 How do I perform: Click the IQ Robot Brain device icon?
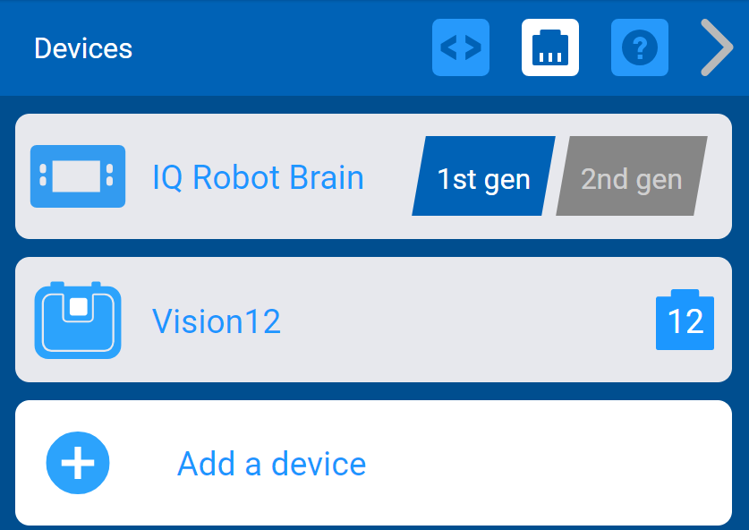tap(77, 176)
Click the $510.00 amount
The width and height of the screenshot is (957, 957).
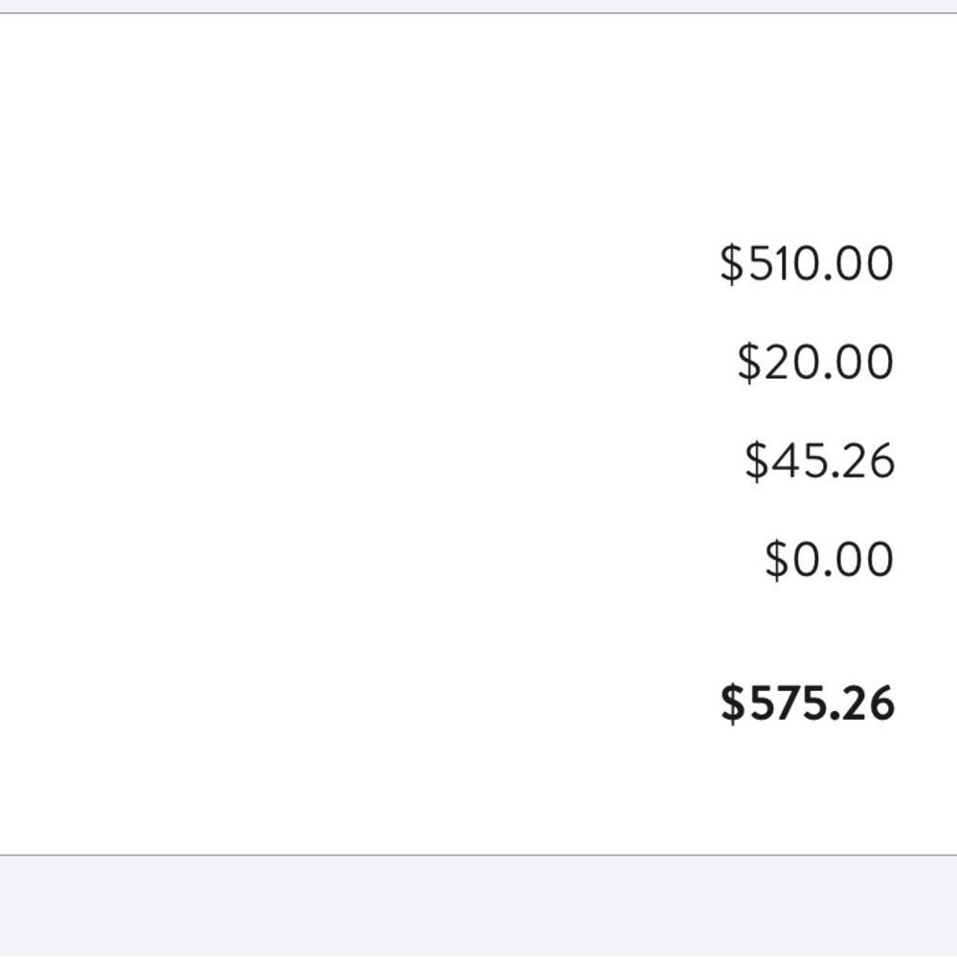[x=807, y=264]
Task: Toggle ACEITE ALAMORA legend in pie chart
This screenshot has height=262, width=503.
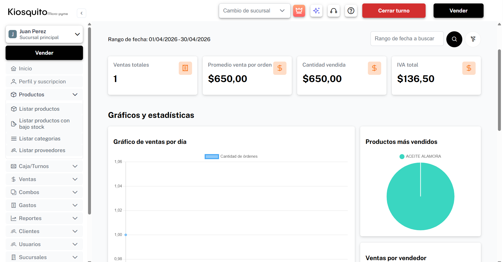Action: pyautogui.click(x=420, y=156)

#####

**Task to complete:**
Please make an exact copy of the whole listing and leave out its pictures.

**Output:**
 How do I perform: Click the IQ Robot Brain device icon?
tap(77, 176)
Click the $510.00 amount
The width and height of the screenshot is (957, 957).
[x=807, y=264]
Task: Toggle ACEITE ALAMORA legend in pie chart
This screenshot has height=262, width=503.
Action: pyautogui.click(x=420, y=156)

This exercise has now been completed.